To my knowledge the machinery, operating conditions and contracts have not changed significantly and so any root cause analysis will not identify a smoking gun - hence the present response from the regulator.

Accidents tend to be pretty much like buses, you stand around for a long time waiting and then a couple come along at once. In the case of buses its bad organisation, in the case of accidents which have any element of randomness its just luck.

From a pilot's viewpoint all accidents have a cause and so can be avoided, from a statisticians viewpoint that cause is largely irrelevant, pilots will lose control, winds will blow, parts will break etc. Pilots don't want to be in accidents, others accept that they will happen, the rates simply have to be kept at acceptable rates. The recent rate obviously isn't - but leaping onto your favourite hobby horse and assigning that as the cause is going to achieve nothing. I would be amazed if the FAA were not quietly reviewing all these accidents and attempting to find common causative elements - those are likely to be experience, weather limits, workload. They are not going to justify IFR twins and all that otehr sexy hardware.

You will recall I suggested caution with any of the numbers, we (and I cannot say who, but an international risk management and advisory consultancy) have looked in detail at OGP versus CAA figures for the N.Sea - there are significant differences and it is a shame that FAA/NTSB figures cannot be used to 'validate' OGP's GoM data in a similar way - because I suspect there is a significant level of optimism in their (OGP) data.

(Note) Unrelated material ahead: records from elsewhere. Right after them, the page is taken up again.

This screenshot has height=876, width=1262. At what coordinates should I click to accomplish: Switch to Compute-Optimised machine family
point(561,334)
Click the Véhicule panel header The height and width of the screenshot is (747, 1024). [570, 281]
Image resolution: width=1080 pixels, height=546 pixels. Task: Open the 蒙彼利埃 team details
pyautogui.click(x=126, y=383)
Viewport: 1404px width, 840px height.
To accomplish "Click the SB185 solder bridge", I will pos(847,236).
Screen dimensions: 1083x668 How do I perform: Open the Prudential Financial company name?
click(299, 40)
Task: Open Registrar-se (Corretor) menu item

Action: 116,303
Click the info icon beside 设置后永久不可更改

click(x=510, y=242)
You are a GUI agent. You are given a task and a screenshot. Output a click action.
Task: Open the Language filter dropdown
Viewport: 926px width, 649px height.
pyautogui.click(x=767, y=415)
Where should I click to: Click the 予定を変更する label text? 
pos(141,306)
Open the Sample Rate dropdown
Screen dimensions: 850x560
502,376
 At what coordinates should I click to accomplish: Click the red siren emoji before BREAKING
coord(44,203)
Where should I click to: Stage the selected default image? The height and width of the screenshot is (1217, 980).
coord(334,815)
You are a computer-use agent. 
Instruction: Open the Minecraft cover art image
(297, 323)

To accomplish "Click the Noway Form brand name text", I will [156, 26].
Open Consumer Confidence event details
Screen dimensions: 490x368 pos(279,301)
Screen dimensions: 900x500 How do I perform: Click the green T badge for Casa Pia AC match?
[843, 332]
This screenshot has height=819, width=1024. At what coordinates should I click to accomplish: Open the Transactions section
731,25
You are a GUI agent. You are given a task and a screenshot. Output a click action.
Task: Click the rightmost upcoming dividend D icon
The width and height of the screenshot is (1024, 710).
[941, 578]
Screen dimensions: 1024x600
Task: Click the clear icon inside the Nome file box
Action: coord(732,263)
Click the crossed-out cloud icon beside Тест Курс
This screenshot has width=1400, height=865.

Nonetheless the argument still holds that in the right environment single engine non-IFR helicopters are safer than complex twins. From the fatal accident rate the critical parameter is how many people are on the helicopter, small helicopters cannot kill many people. From a simple enginering standpoint complex twin engined helicopters still have multiple single point failure modes and require high levels of skill and training - it stands to reason that verus the KISS of a B206 they are unlikely to shine.

The argument for sophisicated aircraft is always difficult to make on this basis, B206 4 passengers, Chinook 44 passengers, A332 18 passengers - so the Chinook needs to be 11 times safer, the 332, 41/2 times to keep the same fatal accident rate as the 206. Which if nothing else suggest fatal accident rates are perhaps not the best way of deciding what type of aircraft to fly. But the impact of a single S76 (full of passengers) crash on N.Sea accident rates in the last 10 years has been enough to show no improvement in that fatal rate, inspite of the number of crashes being an all time low.

I'm always disappointed at how people love the numbers when they support their argument and dismiss they when they don't. Thankfully regulators (and some extent the oil companies) are a little more dispassionate.